--- Dataset entries ---
--- Begin ---

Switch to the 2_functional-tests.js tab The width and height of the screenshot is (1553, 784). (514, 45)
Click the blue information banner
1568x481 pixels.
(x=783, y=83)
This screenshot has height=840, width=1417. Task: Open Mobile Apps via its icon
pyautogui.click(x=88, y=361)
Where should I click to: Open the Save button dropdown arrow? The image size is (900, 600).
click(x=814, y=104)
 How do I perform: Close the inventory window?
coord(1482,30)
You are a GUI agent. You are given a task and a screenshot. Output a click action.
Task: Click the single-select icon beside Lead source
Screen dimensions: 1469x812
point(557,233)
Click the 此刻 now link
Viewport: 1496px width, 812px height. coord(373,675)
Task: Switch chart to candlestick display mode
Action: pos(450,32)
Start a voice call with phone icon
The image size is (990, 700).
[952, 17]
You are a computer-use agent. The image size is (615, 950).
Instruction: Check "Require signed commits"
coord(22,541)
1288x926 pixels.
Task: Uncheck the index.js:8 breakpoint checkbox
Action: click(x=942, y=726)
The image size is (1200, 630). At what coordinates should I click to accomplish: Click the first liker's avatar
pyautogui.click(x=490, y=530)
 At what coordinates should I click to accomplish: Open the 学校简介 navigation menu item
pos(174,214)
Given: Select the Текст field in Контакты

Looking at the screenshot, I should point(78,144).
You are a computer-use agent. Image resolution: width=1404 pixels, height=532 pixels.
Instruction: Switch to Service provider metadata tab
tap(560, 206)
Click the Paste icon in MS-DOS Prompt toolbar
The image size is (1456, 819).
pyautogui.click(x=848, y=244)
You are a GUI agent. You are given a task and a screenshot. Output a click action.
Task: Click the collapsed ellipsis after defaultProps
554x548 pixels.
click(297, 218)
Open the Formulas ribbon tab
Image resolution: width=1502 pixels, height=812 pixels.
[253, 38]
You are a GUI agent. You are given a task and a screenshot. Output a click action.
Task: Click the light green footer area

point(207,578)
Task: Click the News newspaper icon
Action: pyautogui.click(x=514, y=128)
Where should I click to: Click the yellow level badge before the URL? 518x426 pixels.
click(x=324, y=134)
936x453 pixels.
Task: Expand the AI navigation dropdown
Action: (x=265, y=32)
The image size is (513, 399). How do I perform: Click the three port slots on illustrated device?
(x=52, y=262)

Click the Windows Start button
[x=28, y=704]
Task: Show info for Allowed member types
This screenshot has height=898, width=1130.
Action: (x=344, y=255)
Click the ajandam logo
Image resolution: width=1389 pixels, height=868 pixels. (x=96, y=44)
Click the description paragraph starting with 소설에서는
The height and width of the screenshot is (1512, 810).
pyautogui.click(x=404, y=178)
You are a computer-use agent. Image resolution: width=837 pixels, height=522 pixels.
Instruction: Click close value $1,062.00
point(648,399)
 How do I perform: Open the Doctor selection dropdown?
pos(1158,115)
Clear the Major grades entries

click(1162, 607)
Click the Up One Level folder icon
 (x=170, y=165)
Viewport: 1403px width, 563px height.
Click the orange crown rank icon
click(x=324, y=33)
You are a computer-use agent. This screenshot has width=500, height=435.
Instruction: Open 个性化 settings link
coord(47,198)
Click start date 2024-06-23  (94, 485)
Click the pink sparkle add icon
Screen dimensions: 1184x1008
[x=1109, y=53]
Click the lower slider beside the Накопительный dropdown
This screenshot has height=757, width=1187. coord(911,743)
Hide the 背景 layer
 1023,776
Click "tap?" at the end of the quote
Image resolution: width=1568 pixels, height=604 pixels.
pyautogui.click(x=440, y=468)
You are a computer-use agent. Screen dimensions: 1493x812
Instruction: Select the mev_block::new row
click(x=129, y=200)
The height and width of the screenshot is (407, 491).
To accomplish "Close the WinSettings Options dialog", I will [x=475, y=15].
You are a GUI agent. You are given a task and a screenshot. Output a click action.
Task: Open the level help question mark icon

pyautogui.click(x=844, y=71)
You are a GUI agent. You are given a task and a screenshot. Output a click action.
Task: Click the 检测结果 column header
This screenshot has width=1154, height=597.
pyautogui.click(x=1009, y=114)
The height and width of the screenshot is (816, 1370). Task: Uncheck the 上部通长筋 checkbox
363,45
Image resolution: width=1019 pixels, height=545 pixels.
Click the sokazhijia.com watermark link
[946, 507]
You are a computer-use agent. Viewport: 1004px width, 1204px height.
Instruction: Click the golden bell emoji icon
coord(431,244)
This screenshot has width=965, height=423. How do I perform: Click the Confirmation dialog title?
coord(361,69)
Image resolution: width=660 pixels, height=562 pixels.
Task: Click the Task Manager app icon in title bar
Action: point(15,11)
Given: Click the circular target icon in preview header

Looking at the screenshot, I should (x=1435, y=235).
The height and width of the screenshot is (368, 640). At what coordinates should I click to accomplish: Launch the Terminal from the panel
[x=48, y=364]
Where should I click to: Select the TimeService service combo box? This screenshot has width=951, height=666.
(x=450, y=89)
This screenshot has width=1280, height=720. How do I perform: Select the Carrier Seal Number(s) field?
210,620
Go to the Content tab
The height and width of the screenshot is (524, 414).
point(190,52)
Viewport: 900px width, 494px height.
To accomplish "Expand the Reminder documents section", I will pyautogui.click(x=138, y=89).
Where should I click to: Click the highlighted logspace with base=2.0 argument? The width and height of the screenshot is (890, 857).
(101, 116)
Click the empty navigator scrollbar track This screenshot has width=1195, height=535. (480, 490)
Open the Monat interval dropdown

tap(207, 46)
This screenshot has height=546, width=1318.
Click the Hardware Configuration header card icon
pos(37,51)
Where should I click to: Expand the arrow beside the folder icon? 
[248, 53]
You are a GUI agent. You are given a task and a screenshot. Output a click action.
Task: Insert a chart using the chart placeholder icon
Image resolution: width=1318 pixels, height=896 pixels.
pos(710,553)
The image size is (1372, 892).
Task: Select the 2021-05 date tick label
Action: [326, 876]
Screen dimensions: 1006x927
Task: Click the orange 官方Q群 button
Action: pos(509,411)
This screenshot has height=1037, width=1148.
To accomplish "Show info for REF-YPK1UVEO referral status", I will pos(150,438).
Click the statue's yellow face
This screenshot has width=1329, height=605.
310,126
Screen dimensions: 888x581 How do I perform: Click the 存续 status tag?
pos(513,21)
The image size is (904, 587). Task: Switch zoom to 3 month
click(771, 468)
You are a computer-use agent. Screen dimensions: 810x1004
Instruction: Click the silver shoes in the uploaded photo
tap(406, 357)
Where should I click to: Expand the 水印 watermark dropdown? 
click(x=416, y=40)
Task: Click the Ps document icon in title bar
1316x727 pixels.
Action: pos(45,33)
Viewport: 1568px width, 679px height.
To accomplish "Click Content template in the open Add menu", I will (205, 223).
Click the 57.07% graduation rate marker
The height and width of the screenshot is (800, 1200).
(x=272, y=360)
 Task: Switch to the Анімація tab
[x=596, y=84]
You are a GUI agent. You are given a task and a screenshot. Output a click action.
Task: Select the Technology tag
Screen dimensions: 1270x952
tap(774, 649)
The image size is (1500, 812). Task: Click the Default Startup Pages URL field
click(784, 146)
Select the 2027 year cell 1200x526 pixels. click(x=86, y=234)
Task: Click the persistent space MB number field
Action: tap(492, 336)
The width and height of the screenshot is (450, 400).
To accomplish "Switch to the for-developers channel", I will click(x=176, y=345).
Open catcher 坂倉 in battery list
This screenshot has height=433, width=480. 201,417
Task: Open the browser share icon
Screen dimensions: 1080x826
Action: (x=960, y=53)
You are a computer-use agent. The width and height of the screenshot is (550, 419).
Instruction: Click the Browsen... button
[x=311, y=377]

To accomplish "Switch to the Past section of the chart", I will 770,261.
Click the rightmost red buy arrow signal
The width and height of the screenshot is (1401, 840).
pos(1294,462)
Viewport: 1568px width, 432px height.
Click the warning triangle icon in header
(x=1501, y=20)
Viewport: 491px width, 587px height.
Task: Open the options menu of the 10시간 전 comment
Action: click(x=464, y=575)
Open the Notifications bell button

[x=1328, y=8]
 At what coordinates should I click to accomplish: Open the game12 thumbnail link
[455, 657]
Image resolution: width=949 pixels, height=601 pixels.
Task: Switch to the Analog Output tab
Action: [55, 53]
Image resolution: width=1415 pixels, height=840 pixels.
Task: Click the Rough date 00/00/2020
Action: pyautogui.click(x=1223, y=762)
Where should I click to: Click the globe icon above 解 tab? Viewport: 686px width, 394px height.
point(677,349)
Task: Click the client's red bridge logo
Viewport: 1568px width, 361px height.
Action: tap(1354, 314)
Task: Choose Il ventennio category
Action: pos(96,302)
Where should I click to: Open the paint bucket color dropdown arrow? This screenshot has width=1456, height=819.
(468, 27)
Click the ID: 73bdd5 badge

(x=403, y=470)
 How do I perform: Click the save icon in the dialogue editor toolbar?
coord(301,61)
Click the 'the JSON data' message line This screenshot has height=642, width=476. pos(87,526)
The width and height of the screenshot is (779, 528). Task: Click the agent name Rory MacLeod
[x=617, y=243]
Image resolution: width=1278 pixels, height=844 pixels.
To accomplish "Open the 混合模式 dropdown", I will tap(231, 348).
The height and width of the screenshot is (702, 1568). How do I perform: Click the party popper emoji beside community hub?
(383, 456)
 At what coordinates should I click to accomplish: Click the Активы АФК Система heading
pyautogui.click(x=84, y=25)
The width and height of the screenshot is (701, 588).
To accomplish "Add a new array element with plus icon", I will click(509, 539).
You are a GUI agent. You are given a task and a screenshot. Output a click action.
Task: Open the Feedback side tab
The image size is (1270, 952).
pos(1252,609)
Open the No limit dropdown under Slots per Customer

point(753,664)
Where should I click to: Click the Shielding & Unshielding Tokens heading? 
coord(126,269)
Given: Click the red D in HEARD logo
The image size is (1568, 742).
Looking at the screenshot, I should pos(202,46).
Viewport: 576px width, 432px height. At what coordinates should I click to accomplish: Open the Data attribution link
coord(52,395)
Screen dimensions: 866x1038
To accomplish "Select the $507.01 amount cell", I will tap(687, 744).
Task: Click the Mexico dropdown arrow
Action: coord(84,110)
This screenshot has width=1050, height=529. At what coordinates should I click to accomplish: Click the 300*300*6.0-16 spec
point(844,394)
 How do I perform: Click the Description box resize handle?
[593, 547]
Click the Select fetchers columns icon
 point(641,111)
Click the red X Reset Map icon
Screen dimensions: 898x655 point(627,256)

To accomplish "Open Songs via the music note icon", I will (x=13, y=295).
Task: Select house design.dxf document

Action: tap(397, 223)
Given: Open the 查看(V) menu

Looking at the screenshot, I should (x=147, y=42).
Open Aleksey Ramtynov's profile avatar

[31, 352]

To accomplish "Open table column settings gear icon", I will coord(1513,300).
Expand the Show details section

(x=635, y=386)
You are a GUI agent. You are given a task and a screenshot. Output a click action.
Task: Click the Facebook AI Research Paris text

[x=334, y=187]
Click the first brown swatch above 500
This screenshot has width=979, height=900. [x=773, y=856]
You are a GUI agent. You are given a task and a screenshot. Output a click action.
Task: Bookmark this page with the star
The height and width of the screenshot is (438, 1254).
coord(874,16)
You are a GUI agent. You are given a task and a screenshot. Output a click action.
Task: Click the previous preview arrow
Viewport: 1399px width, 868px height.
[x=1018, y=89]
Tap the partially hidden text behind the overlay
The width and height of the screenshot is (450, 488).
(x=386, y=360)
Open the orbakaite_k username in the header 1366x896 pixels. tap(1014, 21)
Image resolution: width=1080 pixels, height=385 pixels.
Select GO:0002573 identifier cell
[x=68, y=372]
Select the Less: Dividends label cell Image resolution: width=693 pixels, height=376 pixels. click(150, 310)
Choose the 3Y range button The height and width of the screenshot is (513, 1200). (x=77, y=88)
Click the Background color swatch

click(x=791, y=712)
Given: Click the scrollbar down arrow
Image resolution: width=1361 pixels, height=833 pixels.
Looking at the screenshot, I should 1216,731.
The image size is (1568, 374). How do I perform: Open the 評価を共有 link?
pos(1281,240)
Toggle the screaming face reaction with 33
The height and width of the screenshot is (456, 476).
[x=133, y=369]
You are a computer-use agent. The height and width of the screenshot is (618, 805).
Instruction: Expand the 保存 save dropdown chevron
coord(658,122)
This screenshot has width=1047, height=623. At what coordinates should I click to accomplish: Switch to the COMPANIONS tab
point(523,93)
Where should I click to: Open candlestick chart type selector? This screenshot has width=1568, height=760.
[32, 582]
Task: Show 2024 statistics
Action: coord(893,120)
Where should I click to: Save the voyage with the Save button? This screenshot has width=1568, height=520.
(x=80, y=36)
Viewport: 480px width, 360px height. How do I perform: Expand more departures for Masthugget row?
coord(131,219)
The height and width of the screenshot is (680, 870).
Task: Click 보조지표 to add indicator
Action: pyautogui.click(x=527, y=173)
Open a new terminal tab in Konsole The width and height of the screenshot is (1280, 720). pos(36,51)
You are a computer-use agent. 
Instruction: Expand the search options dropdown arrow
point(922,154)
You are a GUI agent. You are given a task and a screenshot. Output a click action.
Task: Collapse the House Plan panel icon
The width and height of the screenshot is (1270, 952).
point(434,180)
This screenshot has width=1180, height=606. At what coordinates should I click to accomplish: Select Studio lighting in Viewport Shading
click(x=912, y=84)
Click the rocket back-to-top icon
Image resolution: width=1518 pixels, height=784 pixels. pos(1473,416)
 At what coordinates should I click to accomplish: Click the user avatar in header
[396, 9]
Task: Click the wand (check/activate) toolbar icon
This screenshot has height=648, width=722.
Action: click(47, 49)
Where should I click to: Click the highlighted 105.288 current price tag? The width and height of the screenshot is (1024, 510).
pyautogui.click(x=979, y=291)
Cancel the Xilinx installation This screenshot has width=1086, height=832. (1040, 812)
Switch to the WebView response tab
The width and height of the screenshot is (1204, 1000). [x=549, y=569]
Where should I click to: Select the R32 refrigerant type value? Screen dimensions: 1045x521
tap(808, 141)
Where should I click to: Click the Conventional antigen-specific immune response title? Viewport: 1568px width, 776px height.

--- End ---

--- What this task involves ---
Print the material above without any changes, from its first line through the line containing "(x=783, y=83)", including both of those lines.

--- Output of the task ---
Switch to the 2_functional-tests.js tab The width and height of the screenshot is (1553, 784). (514, 45)
Click the blue information banner
1568x481 pixels.
(x=783, y=83)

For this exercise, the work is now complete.